Various theories have been advanced to meet the difficulties which are raised by the ascription of this prophecy to Jeremiah. It may have been expanded from an authentic original. Or again, li. 59-64 may not really refer to l. 1-li. 58; the two sections may once have existed separately, and may owe their connection to an editor, who met with l. 1-li. 58 as an anonymous document, and thought he recognised in it the "book" referred to in li. 59-64. Or again, l. 1-li. 58 may be a hypothetical reconstruction of a lost prophecy of Jeremiah; li. 59-64 mentioned such a prophecy and none was extant, and some student and disciple of Jeremiah's school utilised the material and ideas of extant writings to supply the gap. In any case, it must have been edited more than once, and each time with modifications. Some support might be obtained for any one of these theories from the fact that l. 1-li. 58 is primâ facie partly a cento of passages from the rest of the book and from the Book of Isaiah.[248]

In view of the great uncertainty as to the origin and history of this prophecy, we do not intend to attempt any detailed exposition. Elsewhere whatever non-Jeremianic matter occurs in the book is mostly by way of expansion and interpretation, and thus lies in the direct line of the prophet's teaching. But the section on Babylon attaches itself to the new departure in religious thought that is more fully expressed in Isaiah xl.-lxvi.

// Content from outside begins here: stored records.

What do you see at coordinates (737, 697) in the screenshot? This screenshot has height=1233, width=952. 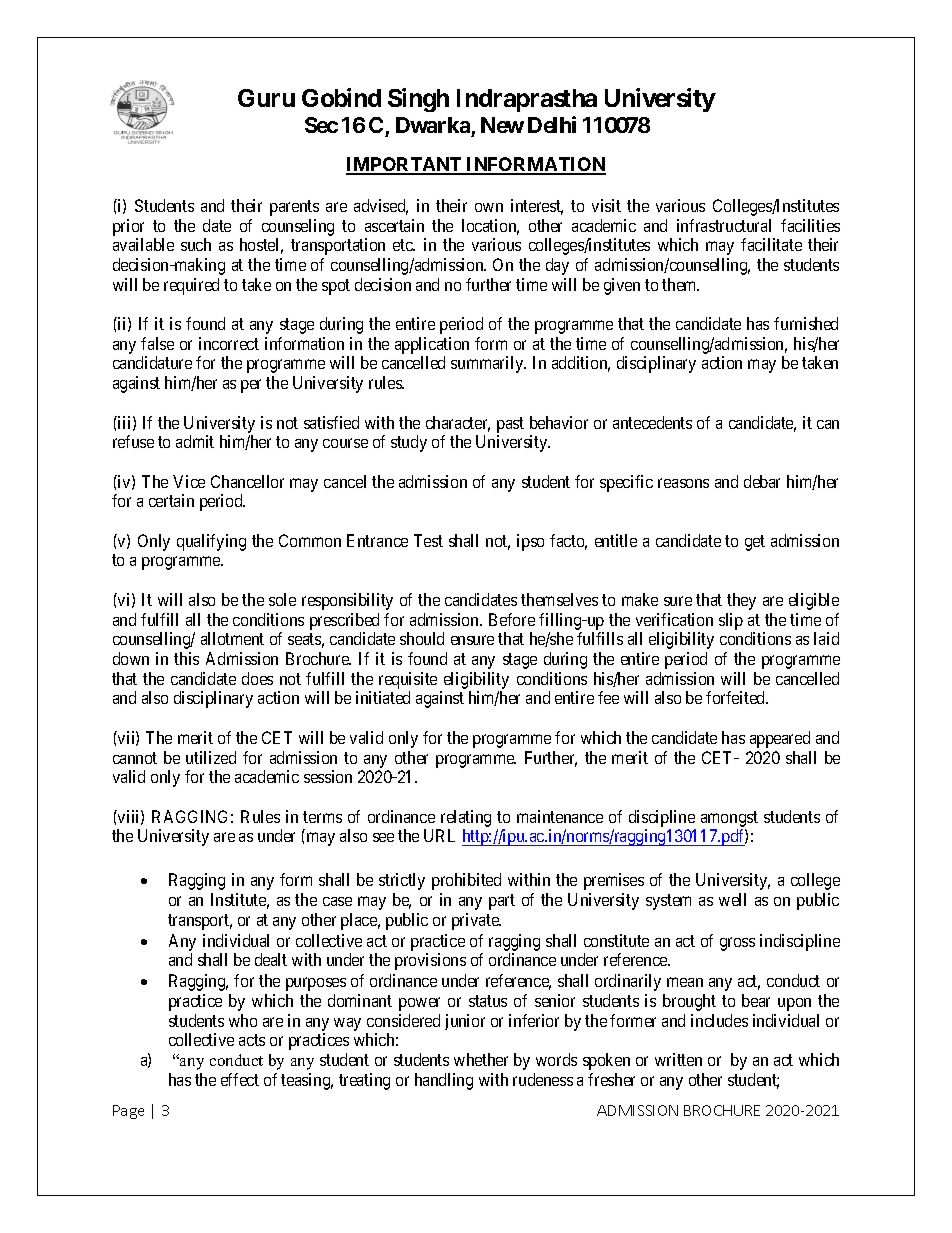 I see `forfeited` at bounding box center [737, 697].
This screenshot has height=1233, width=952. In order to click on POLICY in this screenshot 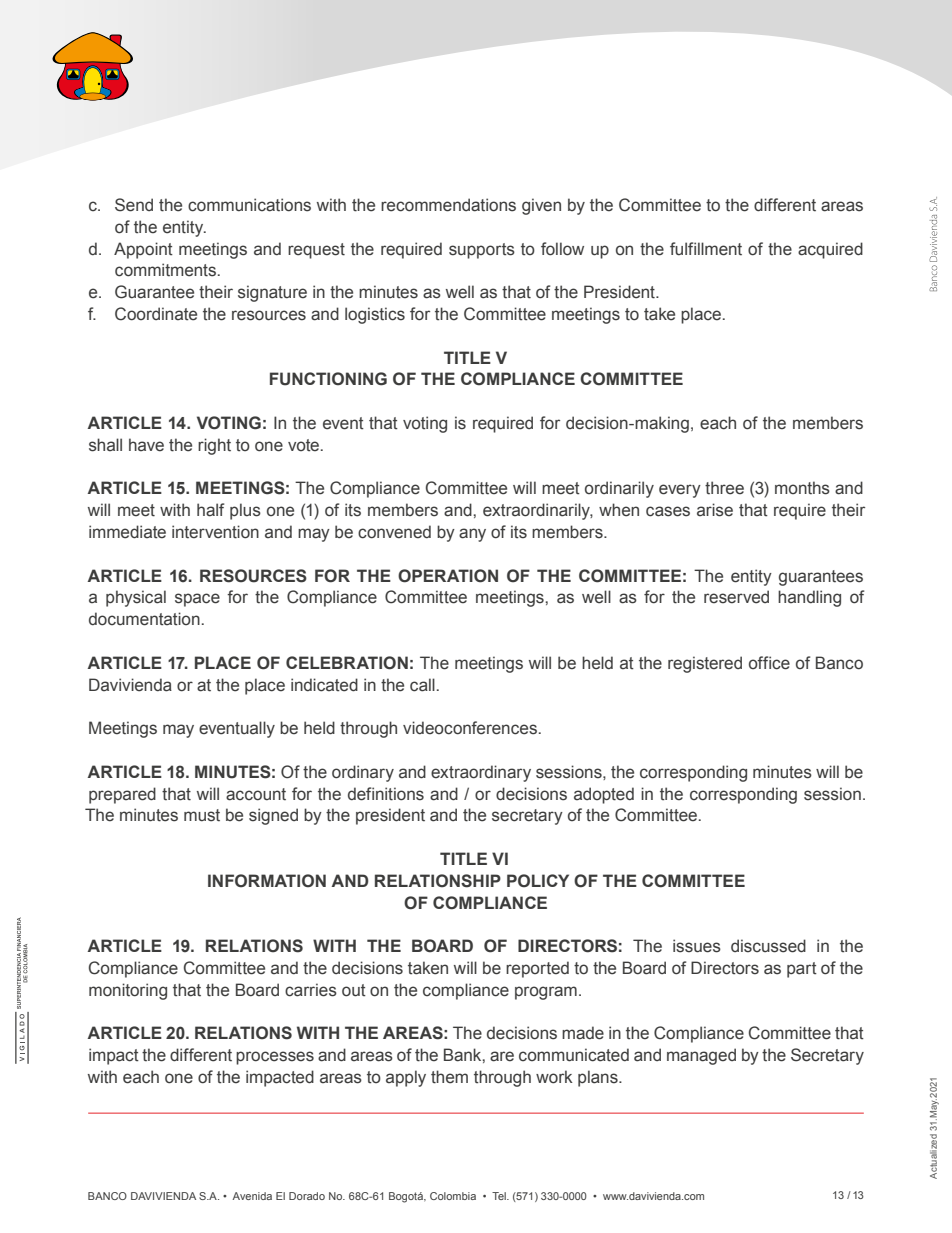, I will do `click(538, 881)`.
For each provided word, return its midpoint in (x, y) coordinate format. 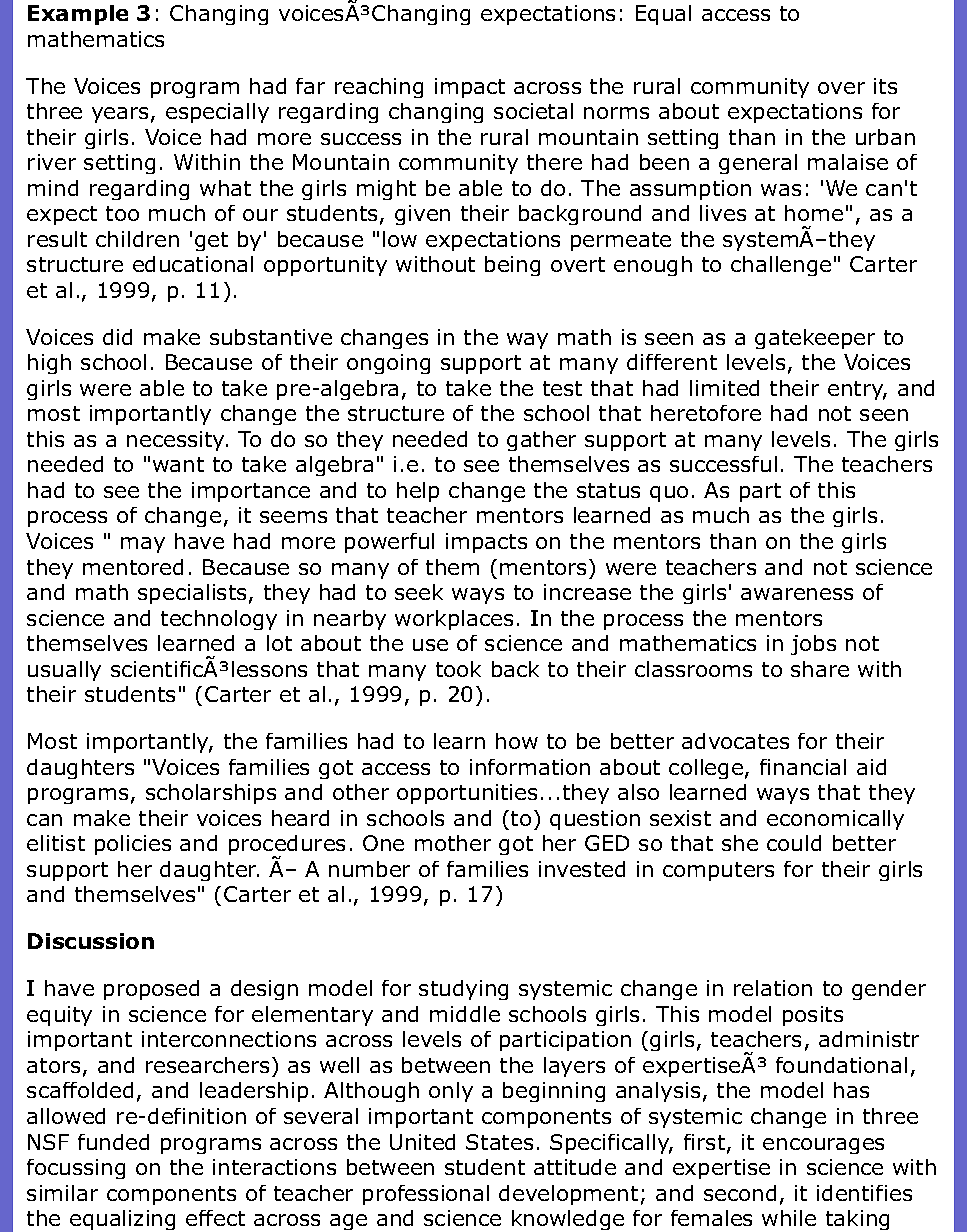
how (517, 741)
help (418, 492)
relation (773, 988)
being (512, 266)
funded (113, 1142)
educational (193, 264)
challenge (781, 266)
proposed (151, 990)
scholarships (211, 794)
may (143, 545)
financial (803, 767)
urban (885, 137)
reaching (379, 88)
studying (463, 990)
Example (78, 15)
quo (669, 494)
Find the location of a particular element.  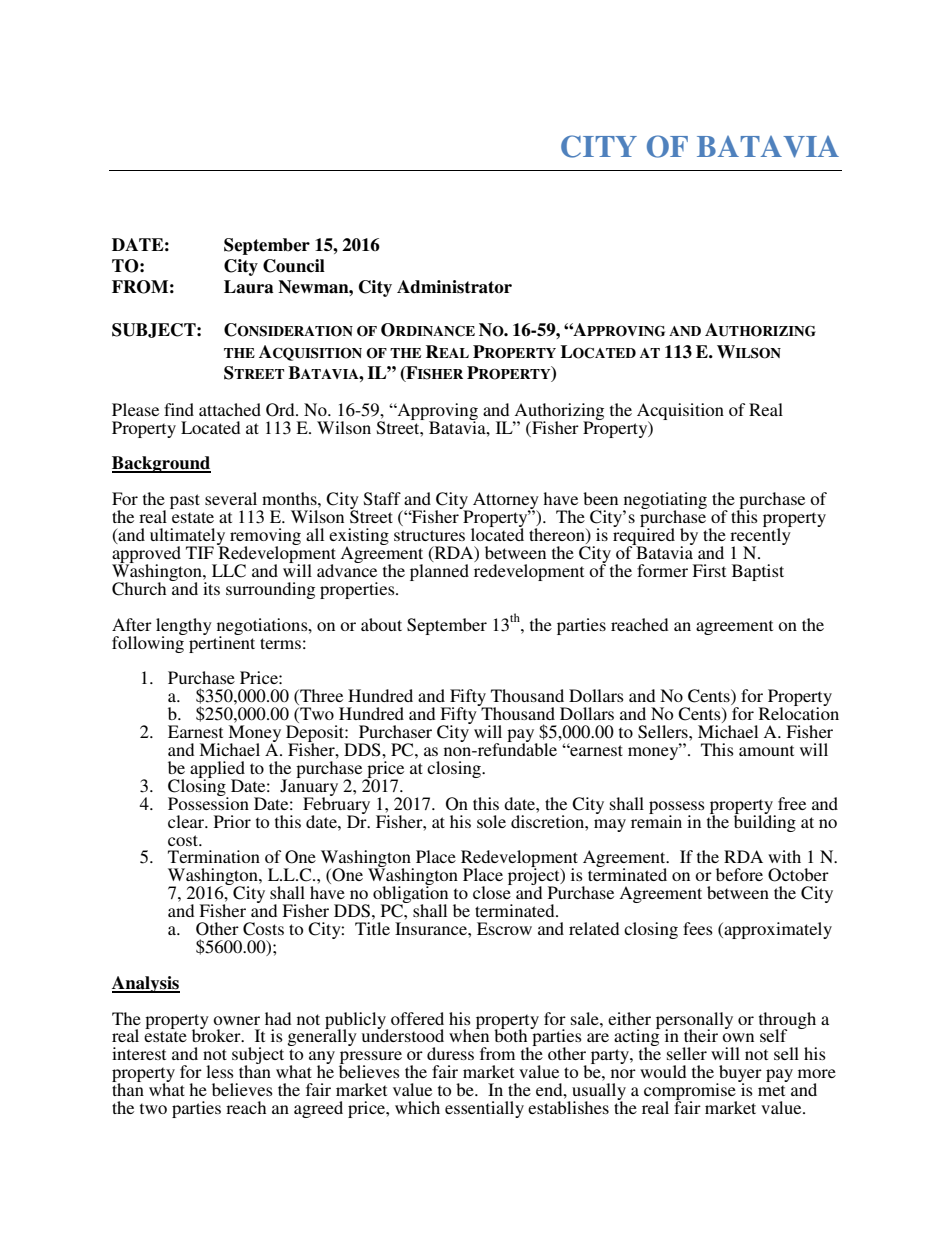

building is located at coordinates (765, 822).
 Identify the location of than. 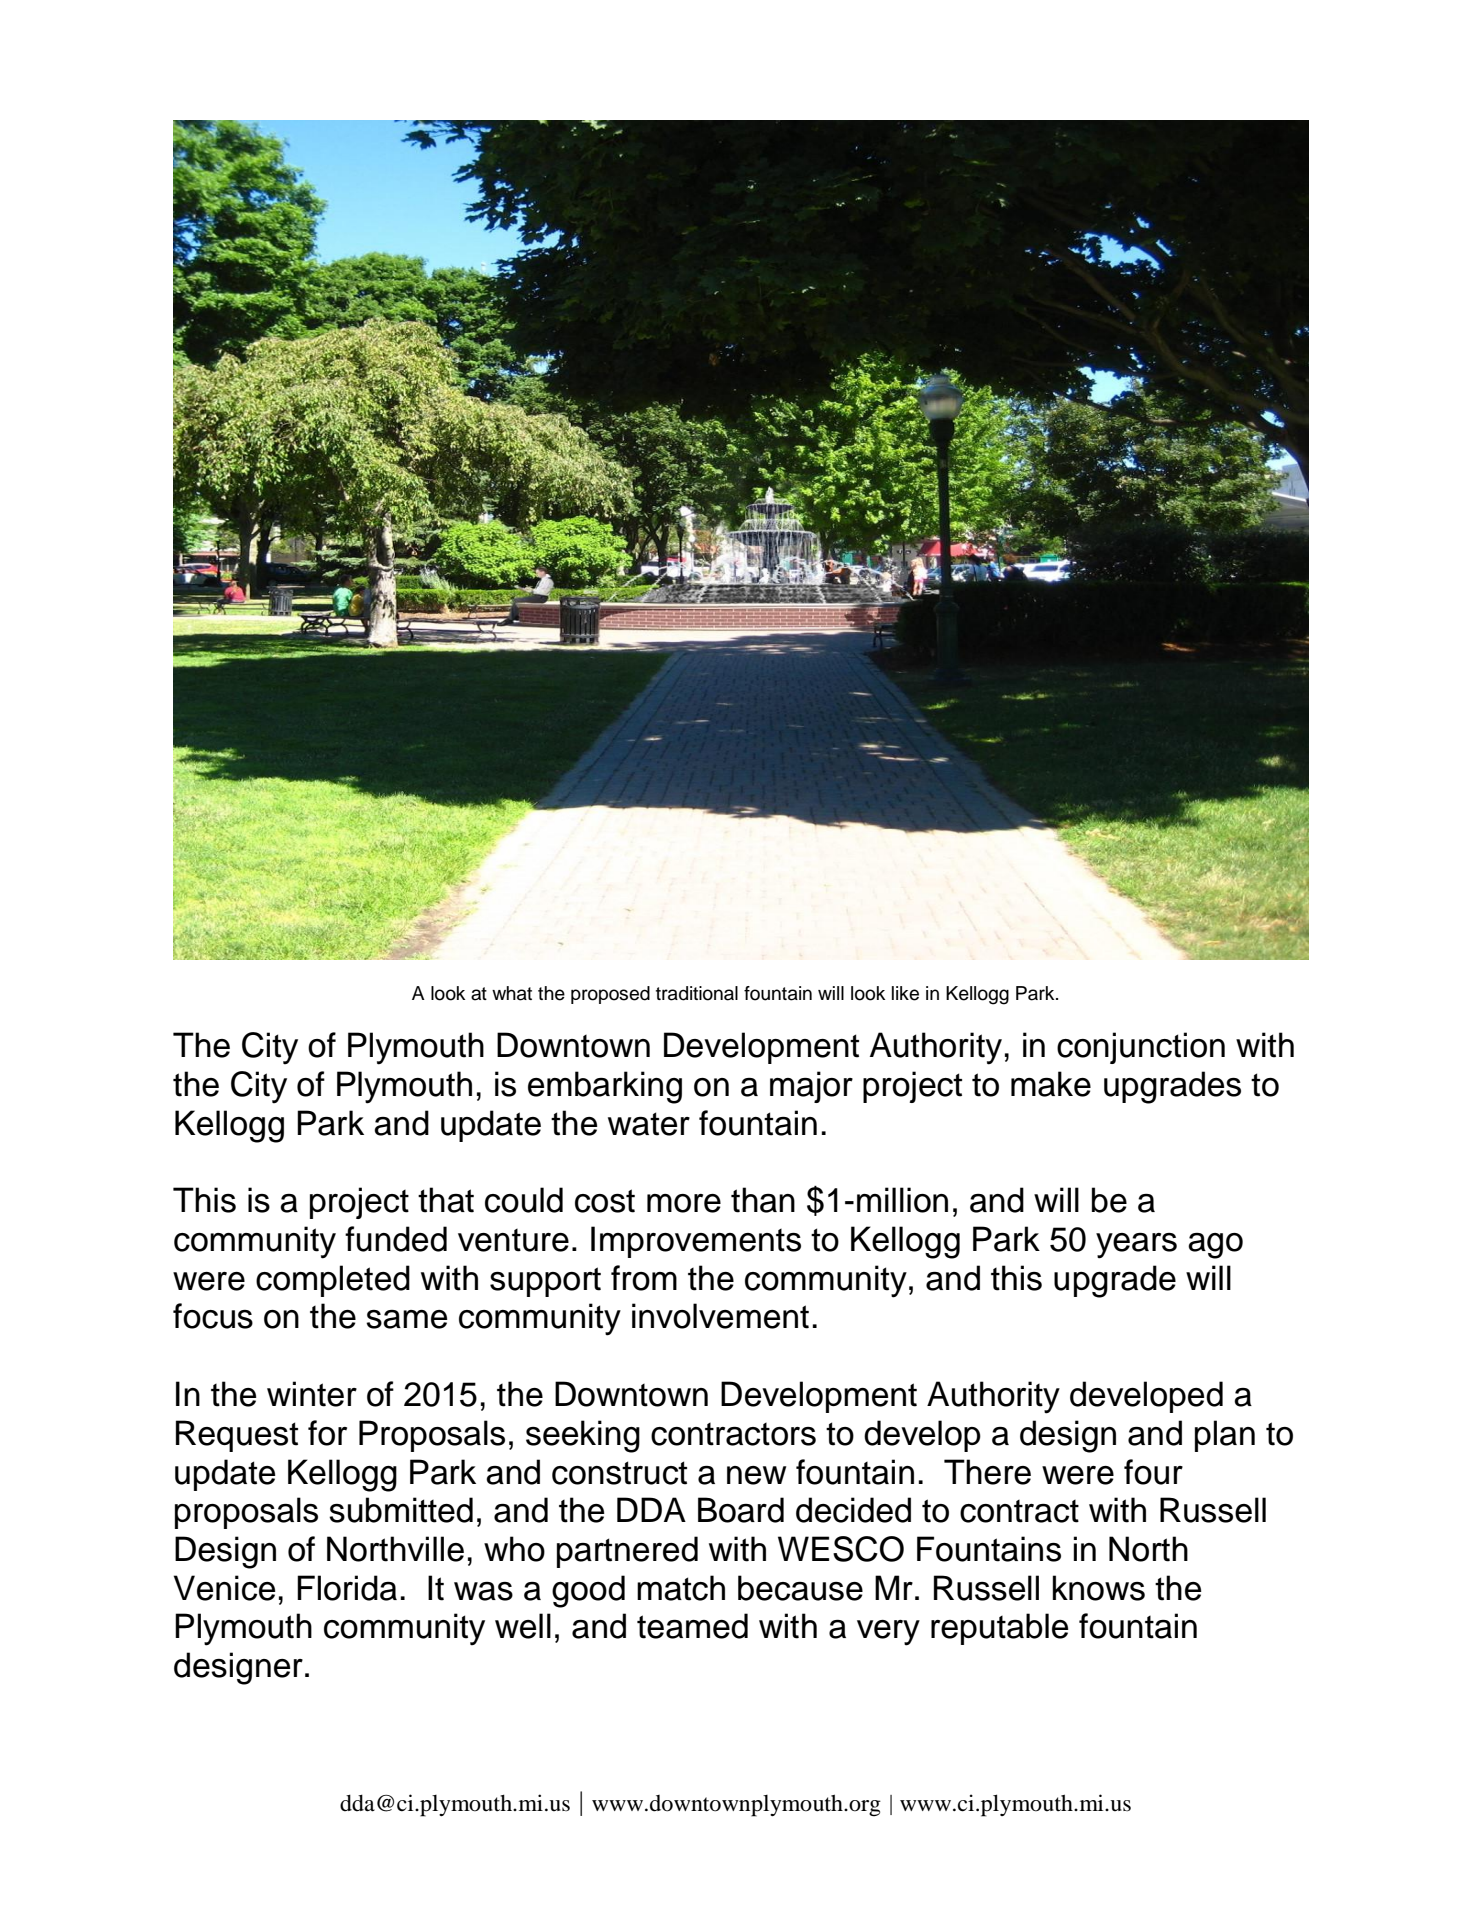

Chapters l., li., may possibly be Jeremiah's swan-song, called forth by one of those Pisgah visions of a new dispensation sometimes granted to aged seers; but such visions of a new era and a new order can scarcely be combined with earlier teaching. We will therefore only briefly indicate the character and contents of this section.

It is apparently a mosaic, complied from lost as well as extant sources; and dwells upon a few themes with a persistent iteration of ideas and phrases hardly to be paralleled elsewhere, even in the Book of Jeremiah. It has been reckoned[249] that the imminence of the attack on Babylon is introduced afresh eleven times, and its conquest and destruction nine times. The advent of an enemy from the north is announced four times.[250]